::: Page text
Food (Stamps) for Thought


Published September 19, 2013

National Review Online

The conservative war on food stamps is the most baffling political move of the year. Conservatives have suffered for years from the stereotype that they are heartless Scrooge McDucks more concerned with our money than other people’s lives. Yet in this case, conservatives make the taking of food from the mouths of the genuinely hungry a top priority. What gives? And why are conservatives overlooking a far more egregious abuse of taxpayer dollars in the farm bill?

The Heritage Foundation is leading the charge on this, and its argument (which has been largely adopted by congressional conservatives and House majority leader Eric Cantor) boils down to four points: Food stamps (a.k.a. the Supplemental Nutrition Assistance Program, or SNAP) cost too much, have grown too quickly, encourage government dependency, and discourage work. They note that SNAP now costs around $80 billion a year, up fourfold from the program’s cost in 2000. One in seven Americans, about 47 million, now receive food stamps. About 4 million of these are able-bodied adults without dependents, many of whom work fewer than 20 hours a week or do not work at all.

The problem with the war on food stamps is that there’s one subsidy program in the farm bill that promotes greater dependency than food stamps and is growing just as fast: government-financed crop insurance. Yet conservatives say virtually nothing about this bailout of the rich and focus their ire on payments to the poor.

I can see why conservatives would find the rise in food-stamp enrollment troubling. People who don’t need government benefits could always be tempted to take advantage of loosely structured government programs. Conservatives are rightly worried about this, and thus are eager to tighten eligibility standards and enforcement to ensure that people aren’t gaming the system. However, crop insurance provides even greater temptations to people with far less justification for government aid.

America’s crop-insurance program is obscene. Farmers receive government subsidies averaging 70 percent of their premiums to purchase insurance that protects them against declining crop value. There’s no income limit for this subsidy: The vast majority of this taxpayer money goes to farmers who make in excess of $250,000 a year. The insurance policies are sold by private companies, and the government also pays those firms about 20 percent of the premium cost to cover their expenses. The companies get to keep the profits from the policies, so taxpayer money makes crop insurance a largely risk-free investment for insurance companies. Thus, the government uses taxpayer money to pay rich farmers to buy insurance from wealthy insurance companies, whom the government also pays to sell the policies to the farmers. Talk about a “free” market.
::::::
::: Material supplied
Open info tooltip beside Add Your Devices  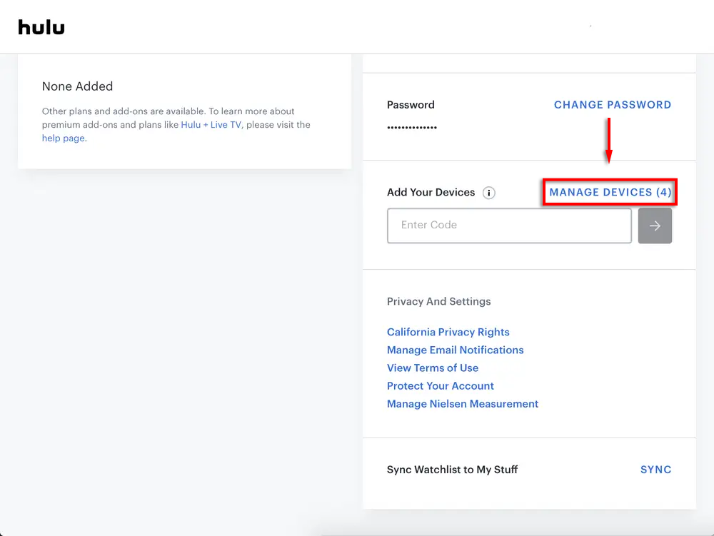click(x=488, y=193)
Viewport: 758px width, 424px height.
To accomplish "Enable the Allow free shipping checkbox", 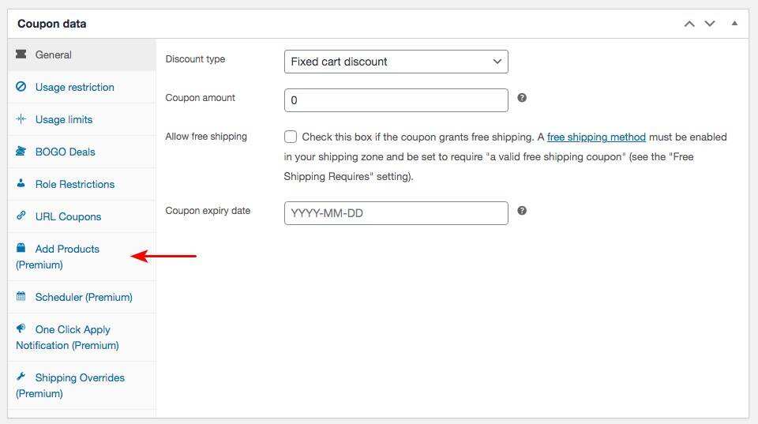I will [x=291, y=137].
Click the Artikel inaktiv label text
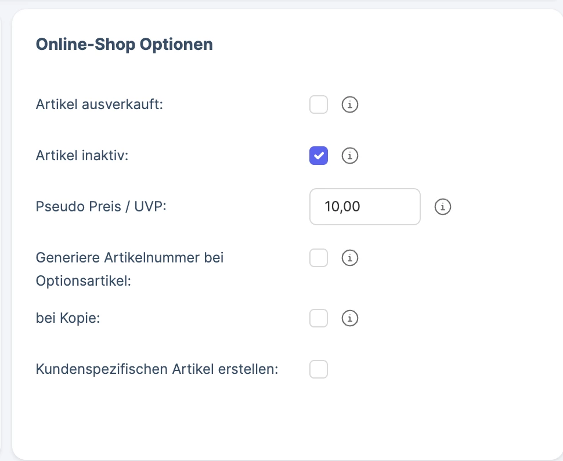Image resolution: width=563 pixels, height=461 pixels. click(82, 156)
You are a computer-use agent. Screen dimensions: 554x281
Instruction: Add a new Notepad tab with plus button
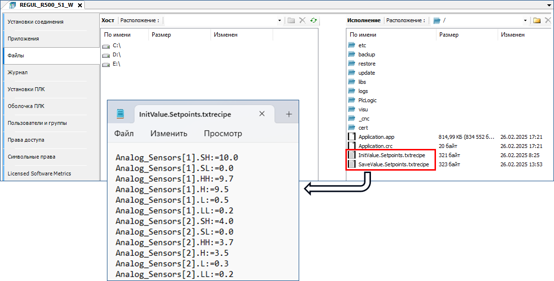289,114
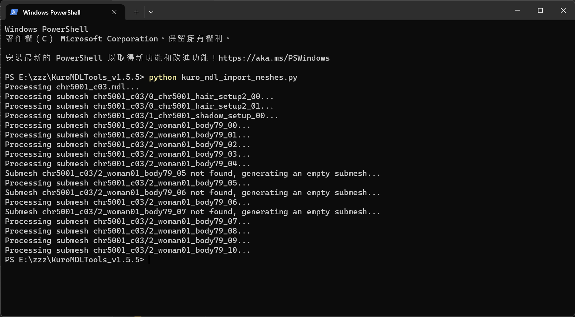Click the Processing chr5001_c03.mdl output line
The image size is (575, 317).
72,87
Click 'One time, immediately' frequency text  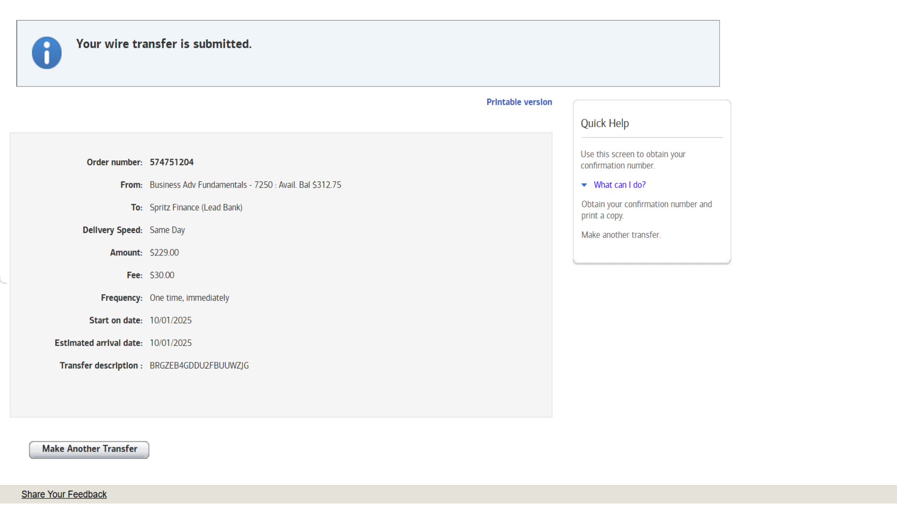[189, 298]
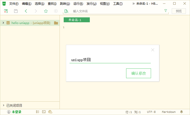Open the terminal icon in status bar
190x115 pixels.
44,112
::::::
Write out the food stamps article word for word, from "Published September 19, 2013" up to and including "the farm bill?".

Published September 19, 2013

National Review Online

The conservative war on food stamps is the most baffling political move of the year. Conservatives have suffered for years from the stereotype that they are heartless Scrooge McDucks more concerned with our money than other people’s lives. Yet in this case, conservatives make the taking of food from the mouths of the genuinely hungry a top priority. What gives? And why are conservatives overlooking a far more egregious abuse of taxpayer dollars in the farm bill?